**APPLY WHAT YOU READ:**
**A.** According to the article on women smokers, how many times higher was a female smoker's risk of dying from lung cancer in the period 2000 to 2010?
**B.** Carry on the article about women smokers past its final paragraph.

**GIVEN TEXT:**
Women smokers are far more likely to be killed by their habit today than they were in the 1960s, a major study has found.
The increased risk greatly outweighs improvements in medicine that have cut death rates among the majority of the population in the past 50 years.
In the 1960s, smoking raised a woman's chances of dying from lung cancer by 2.7 times. By the period 2000 to 2010 this had surged to a 25.7-times' higher level of risk.
Paradoxically, there could be a link between higher death rates and the rise in popularity of milder, "light" cigarettes, according to study leader Dr Michael Thun, from the American Cancer Society.
He said: "The steep increase in risk among female smokers has continued for decades after the serious health risks from smoking were well established, and despite the fact that women predominantly smoked cigarette brands marketed as lower in tar and nicotine.
"So not only did the use of cigarette brands marketed as 'light' and 'mild' fail to prevent a large increase in risk in women, it also may have exacerbated the increase in deaths from chronic obstructive lung disease in male smokers, since the diluted smoke from these cigarettes is inhaled more deeply into the lungs of smokers to maintain the accustomed absorption of nicotine."

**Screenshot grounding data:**
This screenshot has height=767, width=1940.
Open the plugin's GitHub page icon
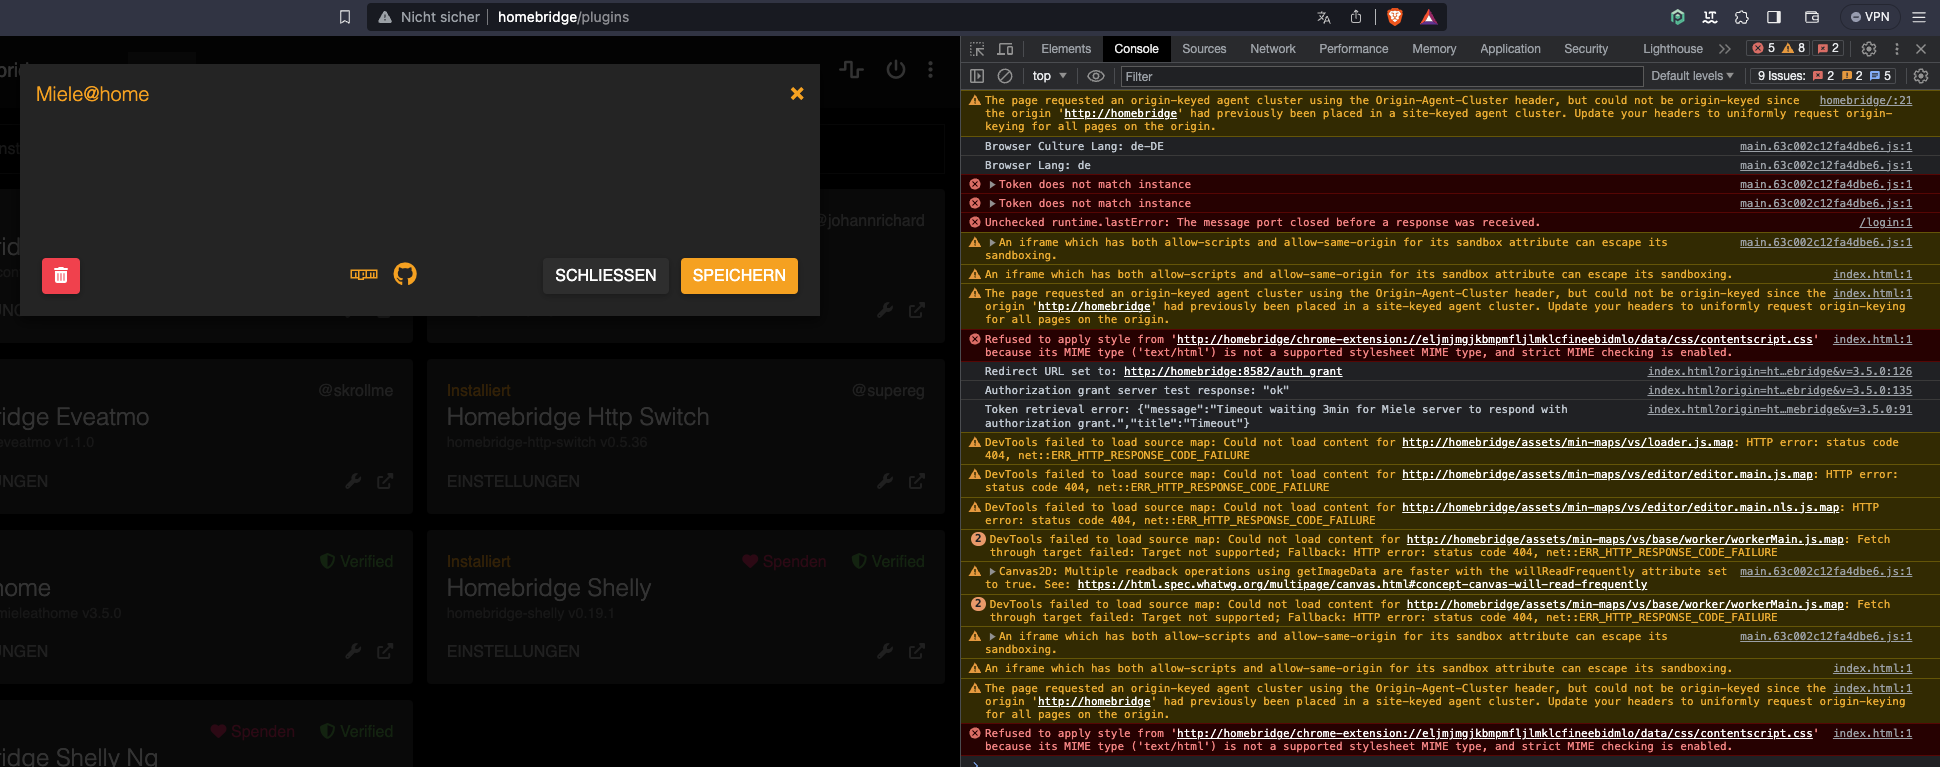pos(405,274)
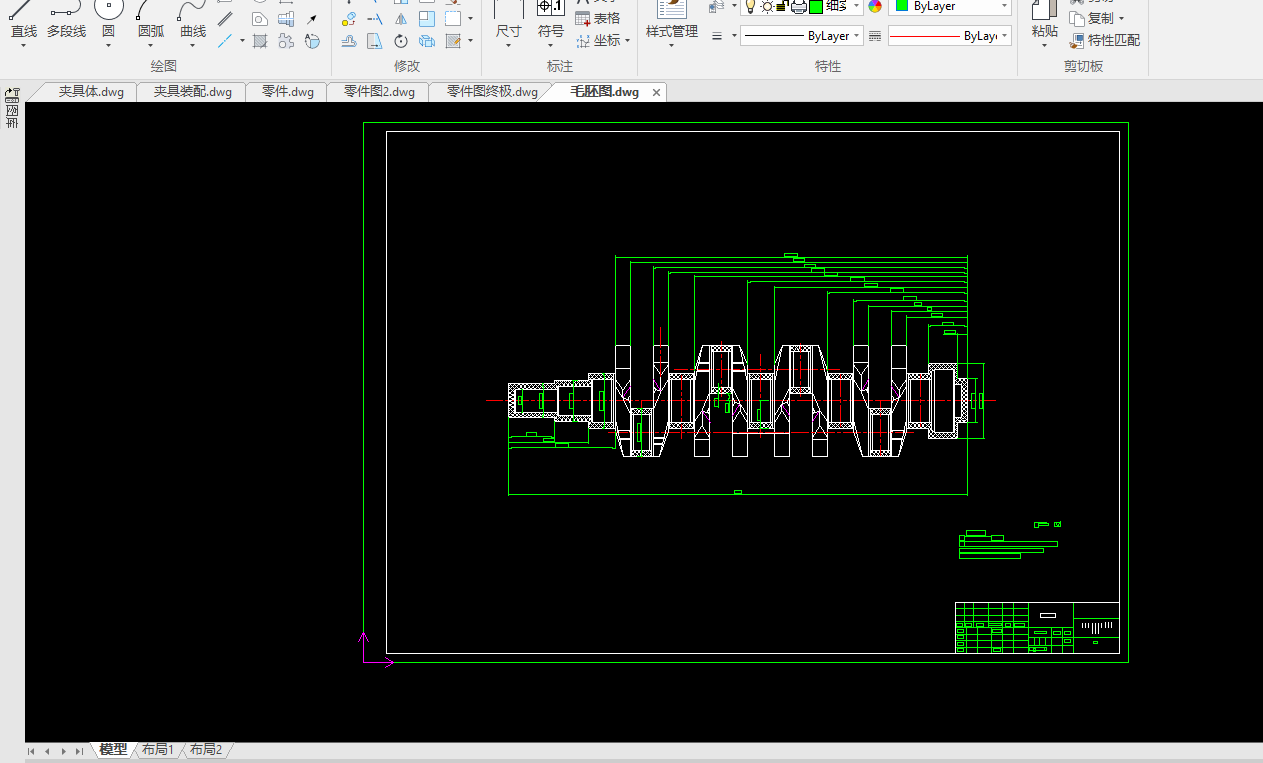Expand the linetype ByLayer dropdown
This screenshot has width=1263, height=763.
[857, 36]
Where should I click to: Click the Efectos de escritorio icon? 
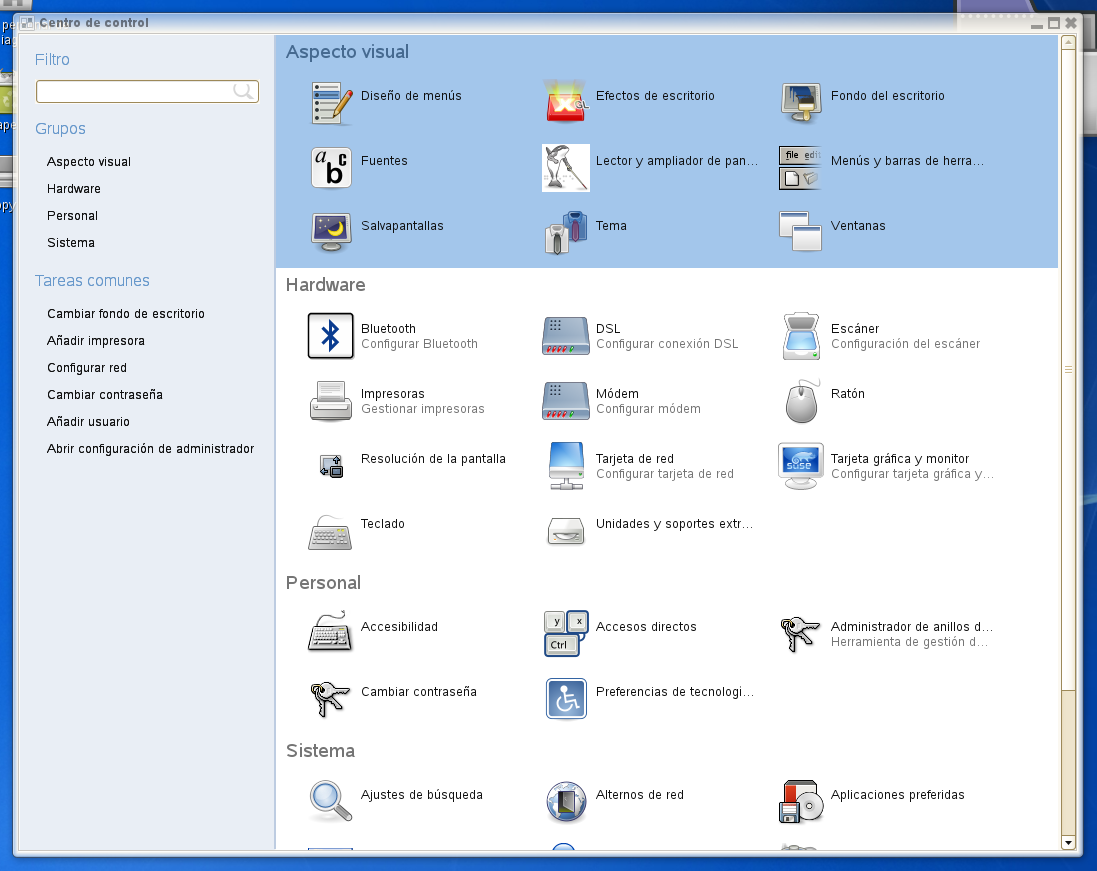coord(566,101)
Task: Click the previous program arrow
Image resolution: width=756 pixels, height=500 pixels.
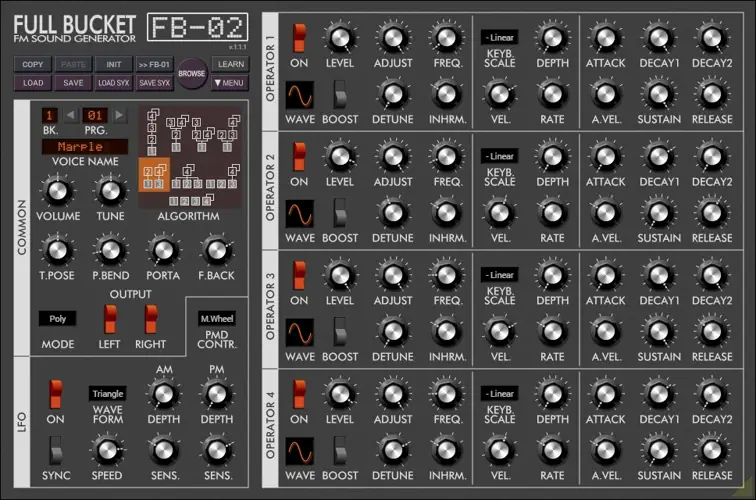Action: click(x=72, y=116)
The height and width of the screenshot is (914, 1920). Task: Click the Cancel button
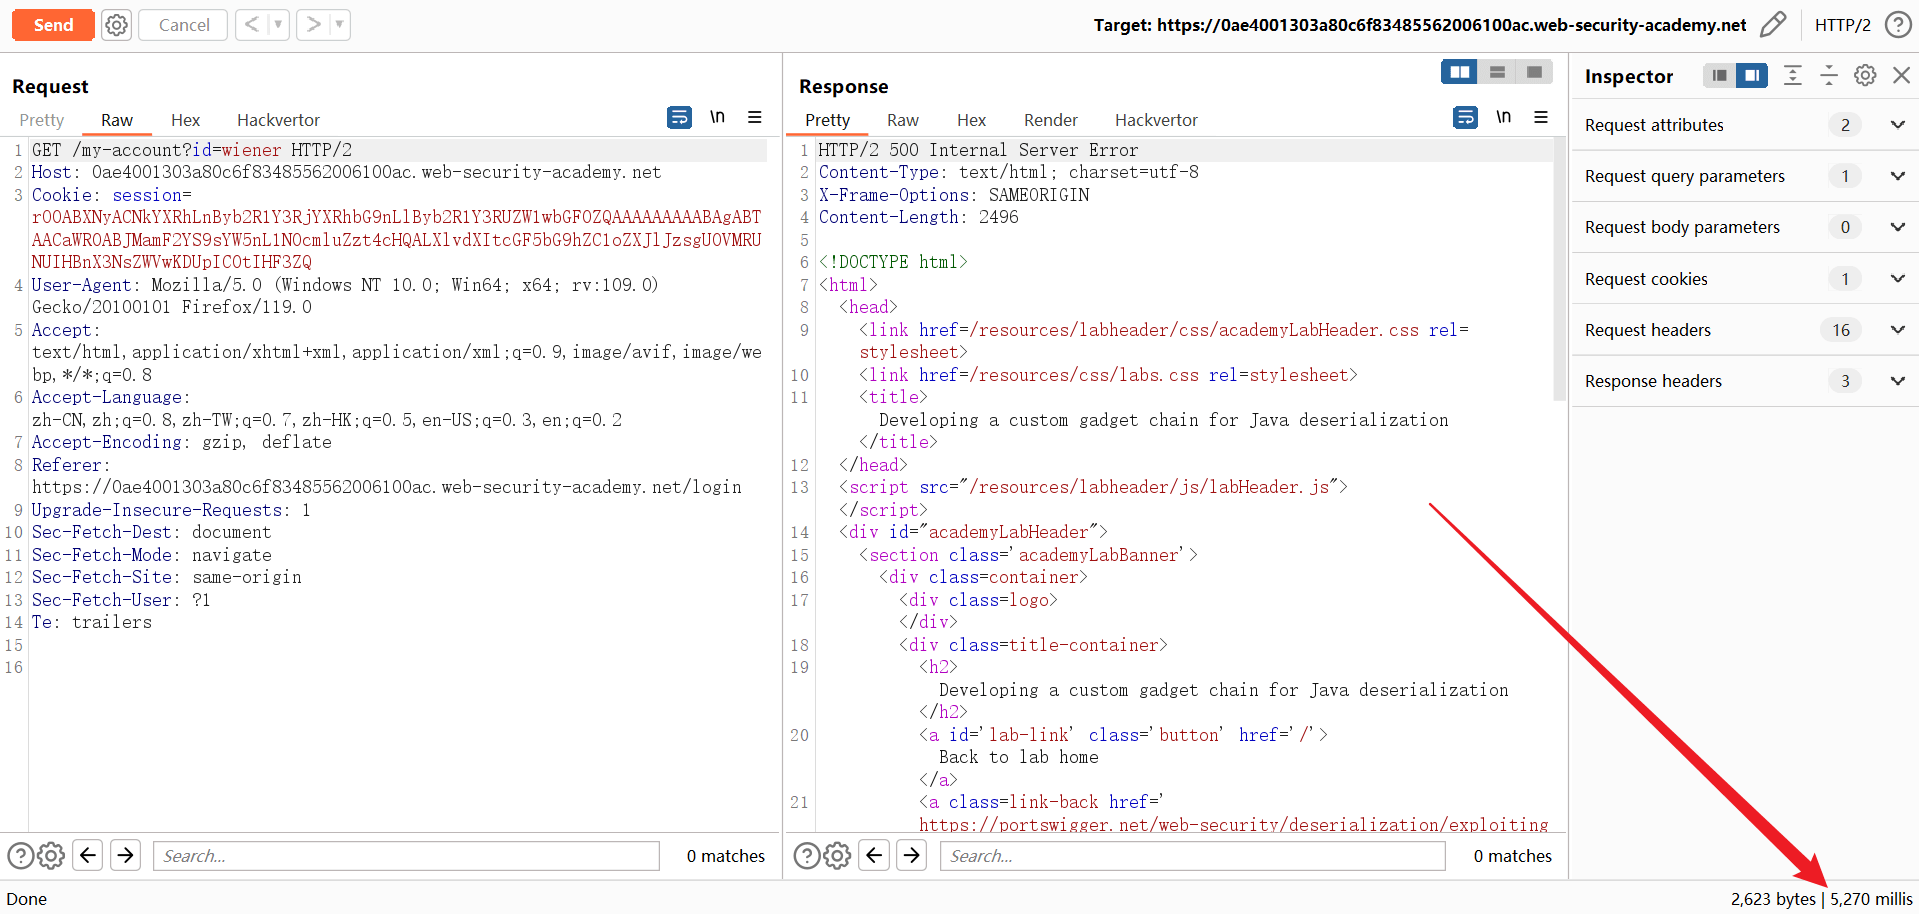(x=184, y=25)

**ANSWERS PROVIDED:**
**A.** 25.7 times higher.

**B.**
Women smokers today start their habit earlier than they did generations ago, and until recently smoked more cigarettes per day. Tobacco use among women peaked in the 1980s, having an impact that was felt years later.
The study involved more than 2.2 million men and women aged 55 and older and included data from 1959 to 2010.
The findings strongly confirm the claim that "if women smoke like men, they will die like men", say the researchers.
Quitting smoking at any age dramatically reduces death rates from all major diseases caused by smoking, the study found.